(Saved data entries)
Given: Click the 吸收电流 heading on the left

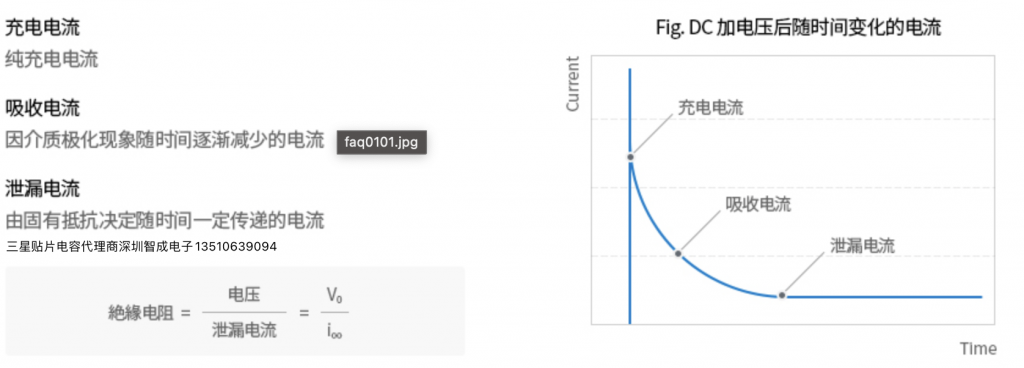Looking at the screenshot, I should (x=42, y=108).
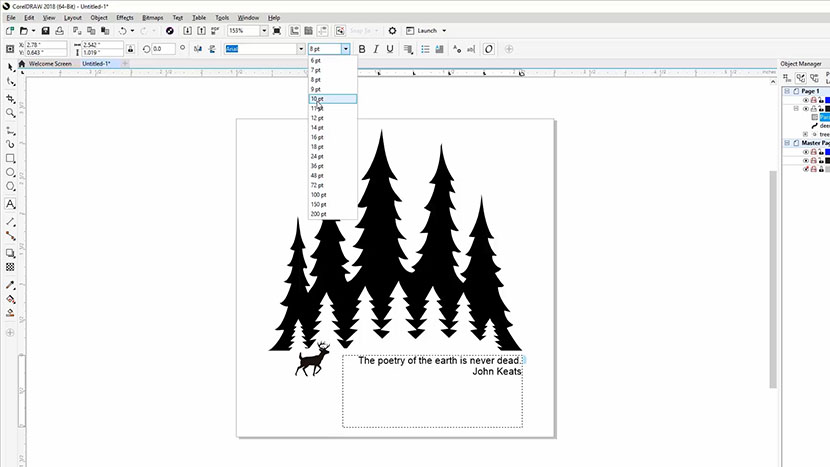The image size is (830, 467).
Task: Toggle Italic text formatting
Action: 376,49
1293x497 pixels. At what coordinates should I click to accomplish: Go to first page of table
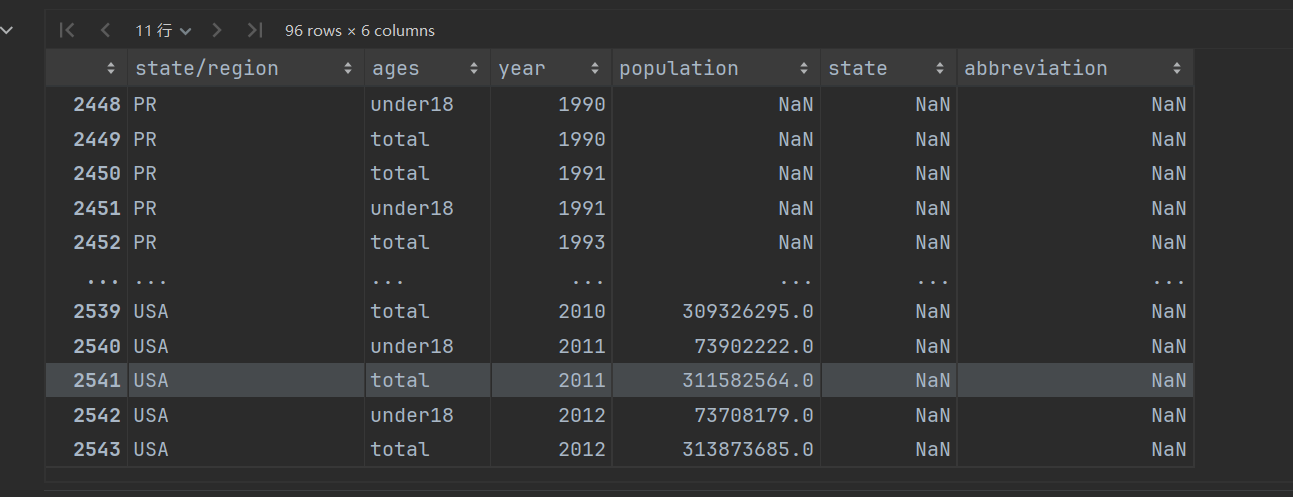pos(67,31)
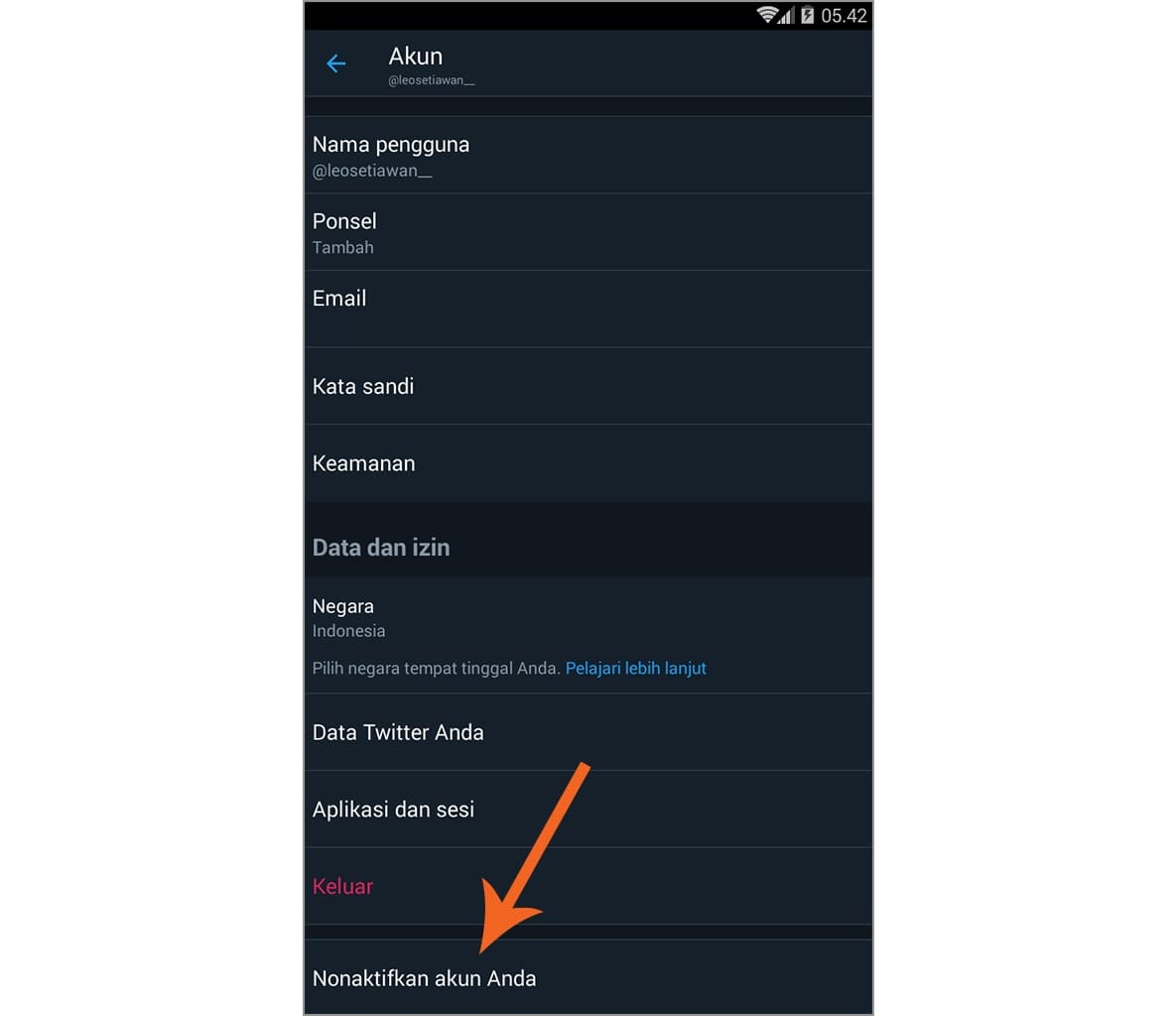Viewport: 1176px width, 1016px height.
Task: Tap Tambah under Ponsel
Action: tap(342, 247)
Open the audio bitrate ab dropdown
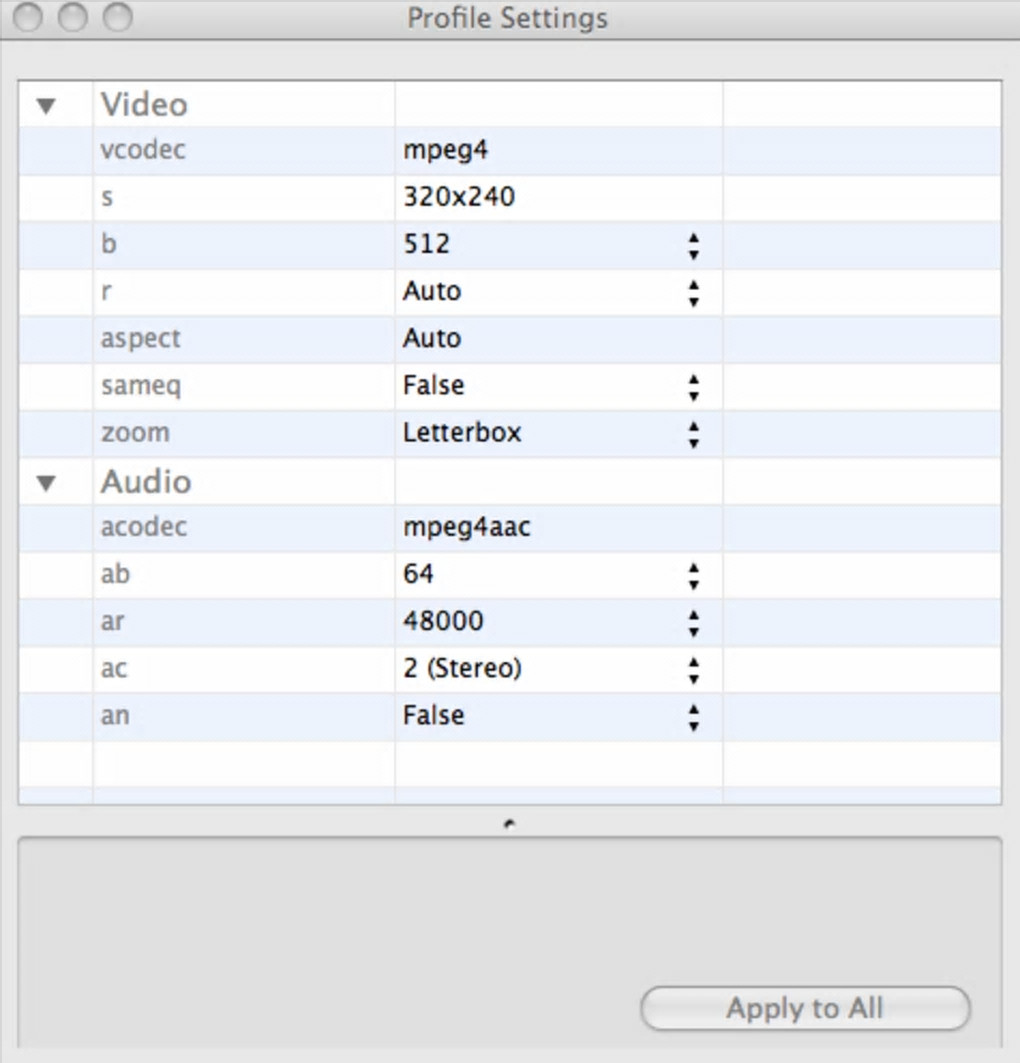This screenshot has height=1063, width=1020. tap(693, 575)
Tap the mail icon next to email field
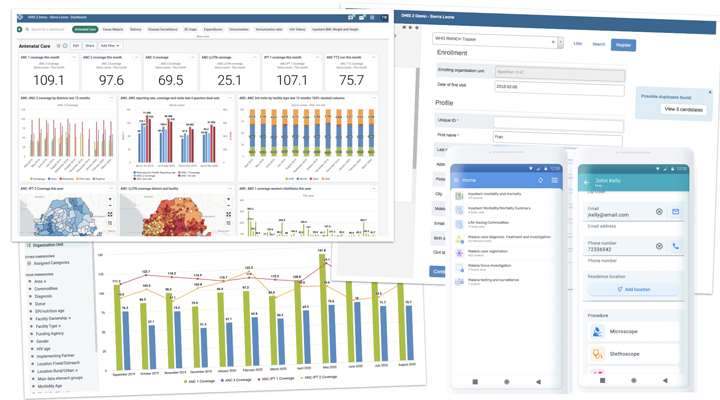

---

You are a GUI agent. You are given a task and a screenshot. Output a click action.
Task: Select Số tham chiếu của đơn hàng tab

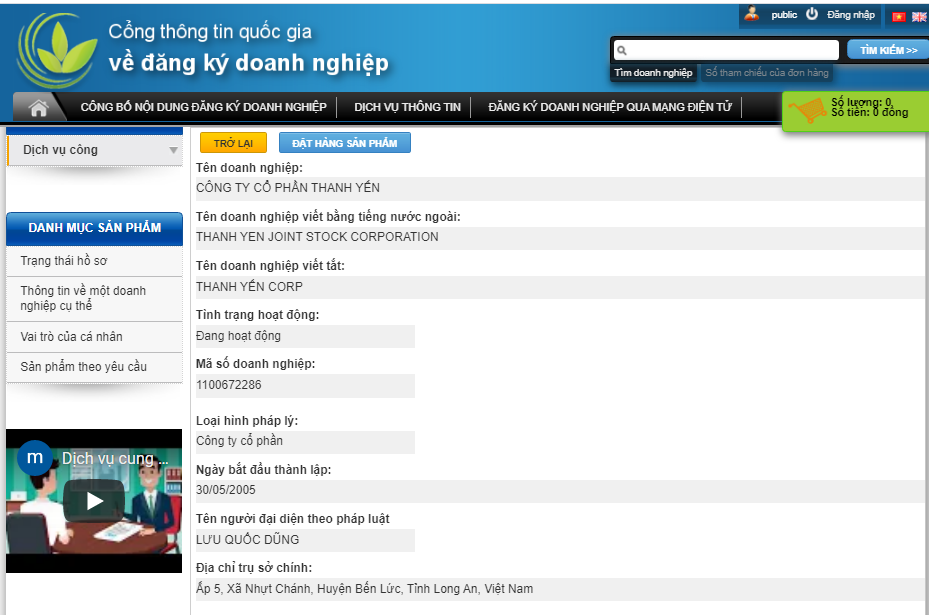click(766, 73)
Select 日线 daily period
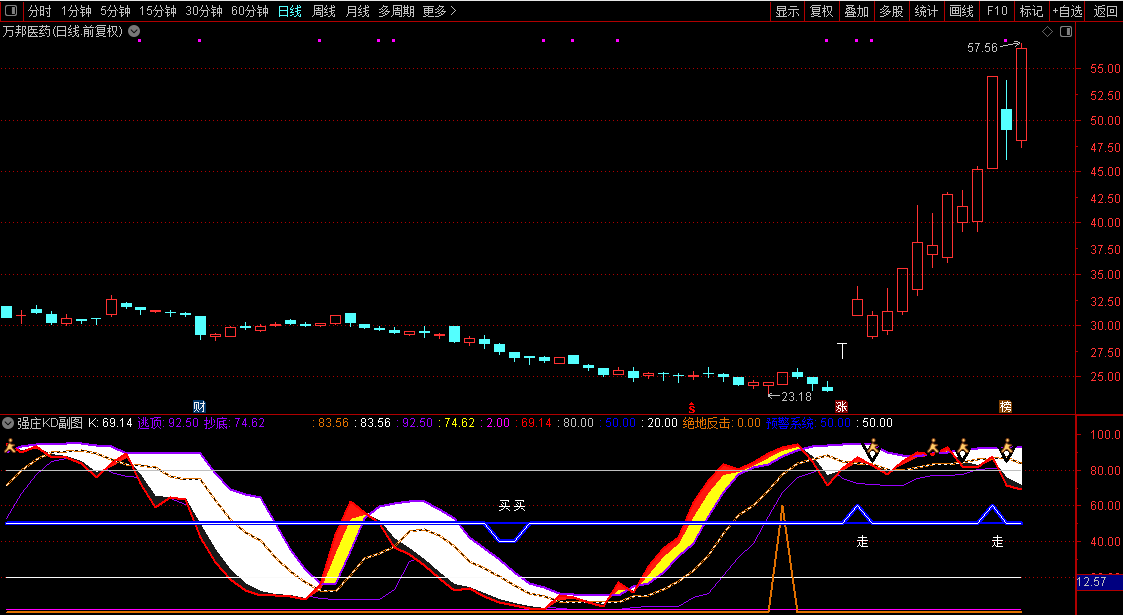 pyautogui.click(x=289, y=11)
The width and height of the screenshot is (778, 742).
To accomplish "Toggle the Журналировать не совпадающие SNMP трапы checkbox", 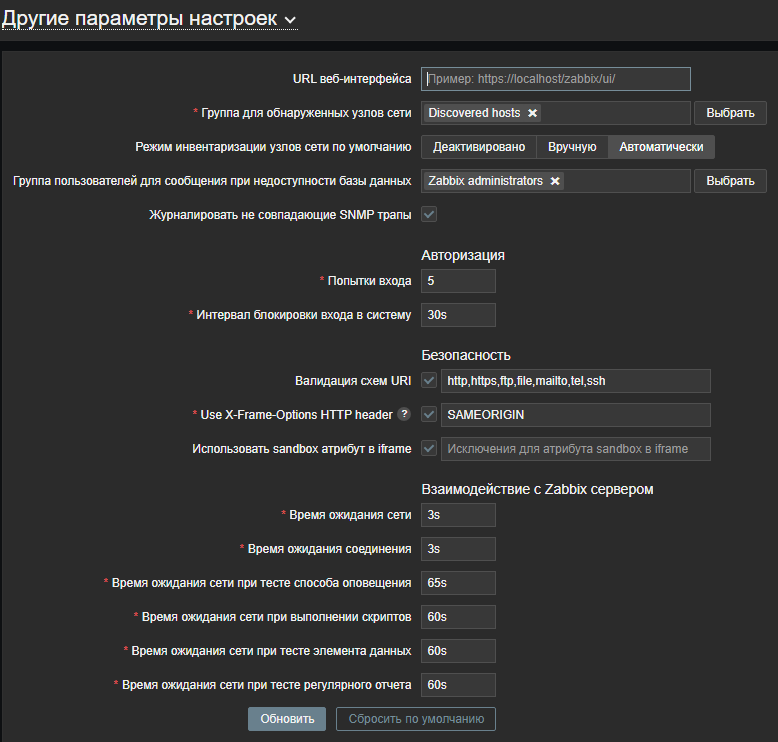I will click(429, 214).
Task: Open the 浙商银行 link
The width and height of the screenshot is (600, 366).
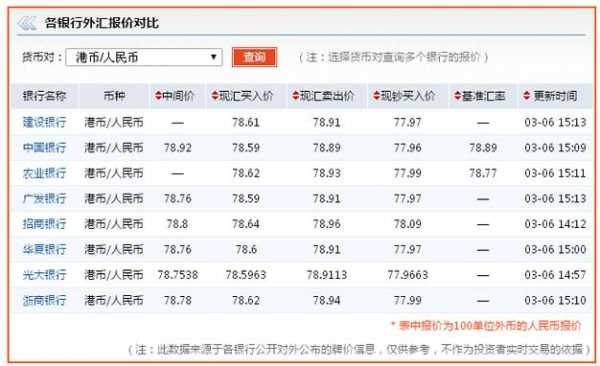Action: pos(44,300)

■ EXERCISE PROMPT:
Every line above between the one containing "Given: Click the 吸收电流 heading on the left" and the one containing "Tap the mail icon next to email field", those two included, is to be printed exactly. No pictures go into the copy.

■ SOLUTION TO THE PROBLEM:
Given: Click the 吸收电流 heading on the left

Looking at the screenshot, I should (x=42, y=108).
The image size is (830, 467).
Task: Toggle Italic text formatting
Action: 376,49
1293x497 pixels. At what coordinates should I click to accomplish: Go to first page of table
pos(67,31)
Viewport: 1176px width, 1016px height.
Task: Tap Tambah under Ponsel
Action: tap(342, 247)
Open the audio bitrate ab dropdown
This screenshot has height=1063, width=1020. tap(693, 575)
Tap the mail icon next to email field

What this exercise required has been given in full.